Counting Word Frequencies with Python

{% include toc.html %}

Lesson Goals

Your list is now clean enough that you can begin analyzing its contents in meaningful ways. Counting the frequency of specific words in the list can provide illustrative data. Python has an easy way to count frequencies, but it requires the use of a new type of variable: the dictionary. Before you begin working with a dictionary, consider the processes used to calculate frequencies in a list.

Files Needed For This Lesson

If you do not have these files, you can download a (zip) file containing all of the code from the previous lessons in this series.

Frequencies

Now we want to count the frequency of each word in our list. You’ve already seen that it is easy to process a list by using a for loop. Try saving and executing the following example. Recall that += tells the program to append something to the end of an existing variable.

# count-list-items-1.py

wordstring = 'it was the best of times it was the worst of times '
wordstring += 'it was the age of wisdom it was the age of foolishness'

wordlist = wordstring.split()

wordfreq = []
for w in wordlist:
    wordfreq.append(wordlist.count(w))

print("String\n" + wordstring +"\n")
print("List\n" + str(wordlist) + "\n")
print("Frequencies\n" + str(wordfreq) + "\n")
print("Pairs\n" + str(list(zip(wordlist, wordfreq))))

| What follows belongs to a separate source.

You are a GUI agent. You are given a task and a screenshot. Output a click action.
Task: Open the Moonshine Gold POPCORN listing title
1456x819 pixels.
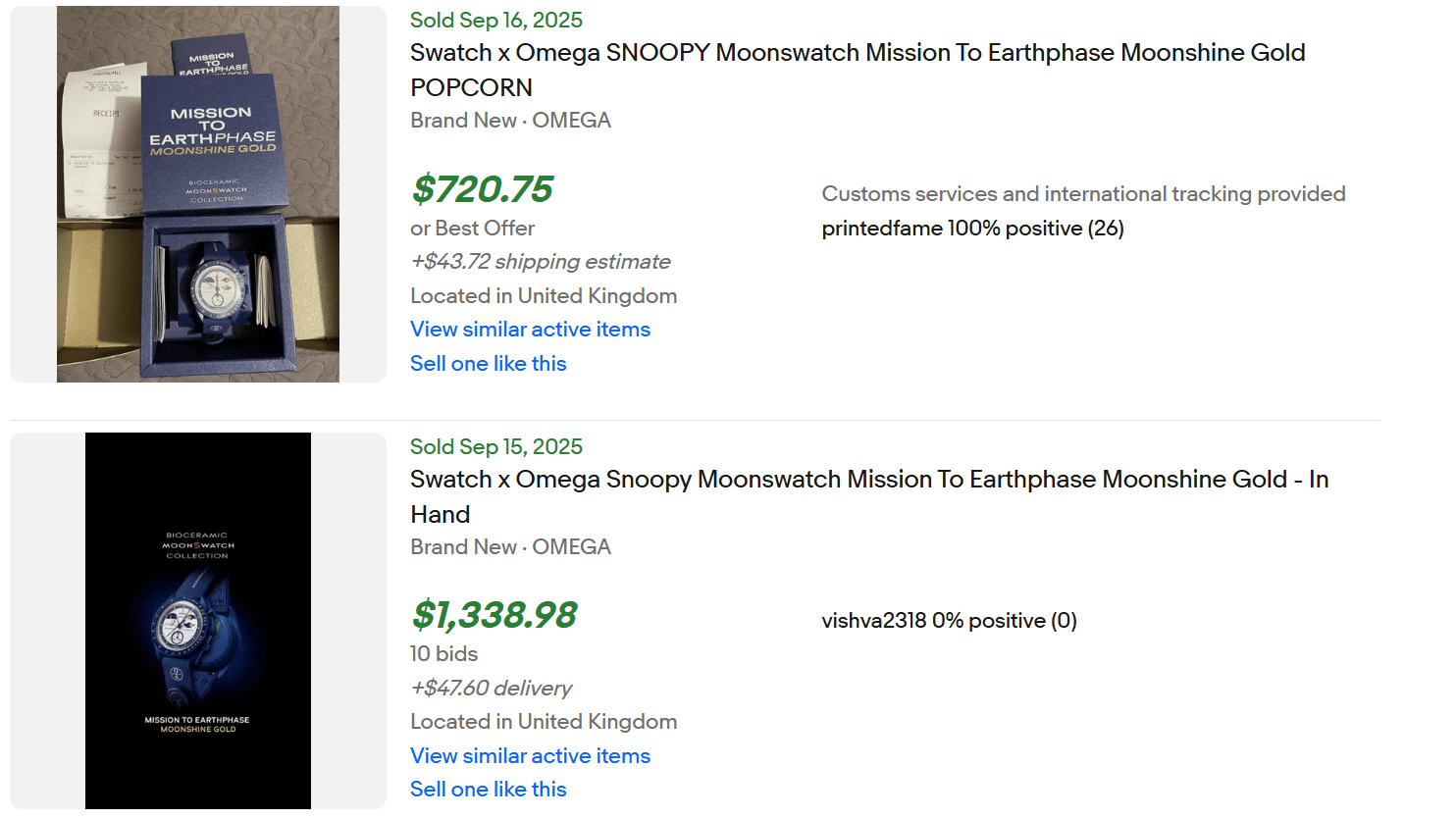pos(857,53)
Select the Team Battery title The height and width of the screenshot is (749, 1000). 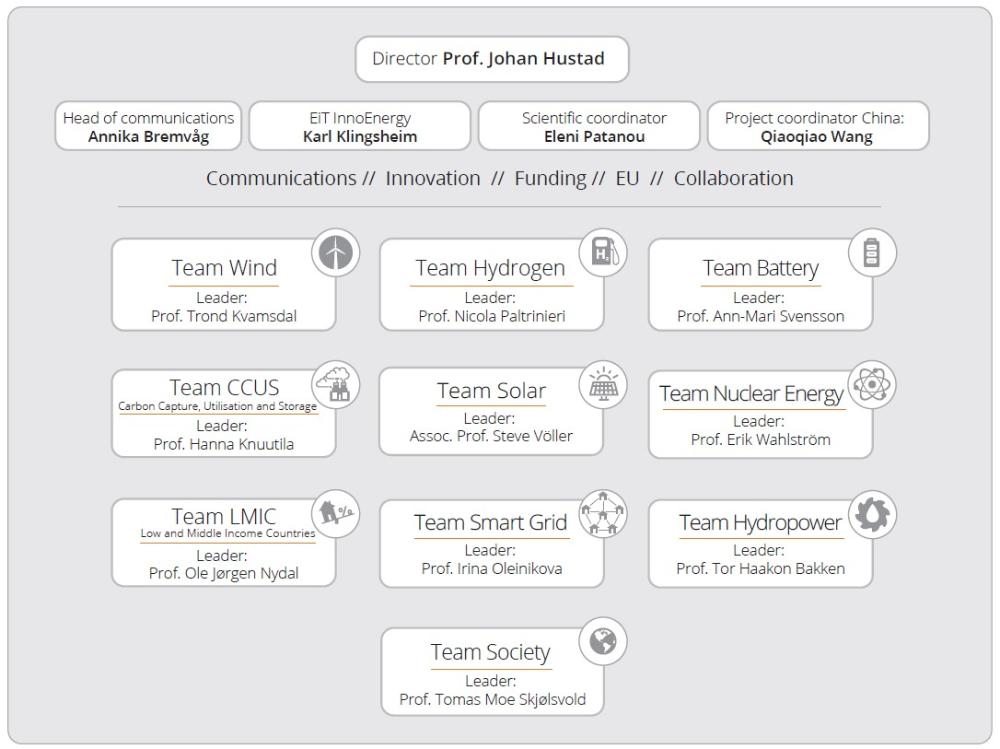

Here, we start with a string and split it into a list, as we’ve done before. We then create an (initially empty) list called wordfreq, go through each word in the wordlist, and count the number of times that word appears in the whole list. We then add each word's count to our wordfreq list. Using the zip operation, we are able to match the first word of the word list with the first number in the frequency list, the second word and second frequency, and so on. We end up with a list of word and frequency pairs. The str function converts any object to a string so that it can be printed.

You should get something like this:

String
it was the best of times it was the worst of times it was the age of wisdom it was the age of foolishness

List
['it', 'was', 'the', 'best', 'of', 'times', 'it', 'was',
'the', 'worst', 'of', 'times', 'it', 'was', 'the', 'age',
'of', 'wisdom', 'it', 'was', 'the', 'age', 'of',
'foolishness']

Frequencies
[4, 4, 4, 1, 4, 2, 4, 4, 4, 1, 4, 2, 4, 4, 4, 2, 4, 1, 4,
4, 4, 2, 4, 1]

Pairs
[('it', 4), ('was', 4), ('the', 4), ('best', 1), ('of', 4),
('times', 2), ('it', 4), ('was', 4), ('the', 4),
('worst', 1), ('of', 4), ('times', 2), ('it', 4),
('was', 4), ('the', 4), ('age', 2), ('of', 4),
('wisdom', 1), ('it', 4), ('was', 4), ('the', 4),
('age', 2), ('of', 4), ('foolishness', 1)]

It will pay to study the above code until you understand it before moving on.

Python also includes a very convenient tool called a list comprehension, which can be used to do the same thing as the for loop more economically.

# count-list-items-1.py

wordstring = 'it was the best of times it was the worst of times '
wordstring += 'it was the age of wisdom it was the age of foolishness'
wordlist = wordstring.split()

wordfreq = [wordlist.count(w) for w in wordlist] # a list comprehension

print("String\n" + wordstring +"\n")
print("List\n" + str(wordlist) + "\n")
print("Frequencies\n" + str(wordfreq) + "\n")
print("Pairs\n" + str(list(zip(wordlist, wordfreq))))

If you study this list comprehension carefully, you will discover that it does exactly the same thing as the for loop in the previous example, but in a condensed manner. Either method will work fine, so use the version that you are most comfortable with.

Generally it is wise to use code you understand rather than code that runs quickest.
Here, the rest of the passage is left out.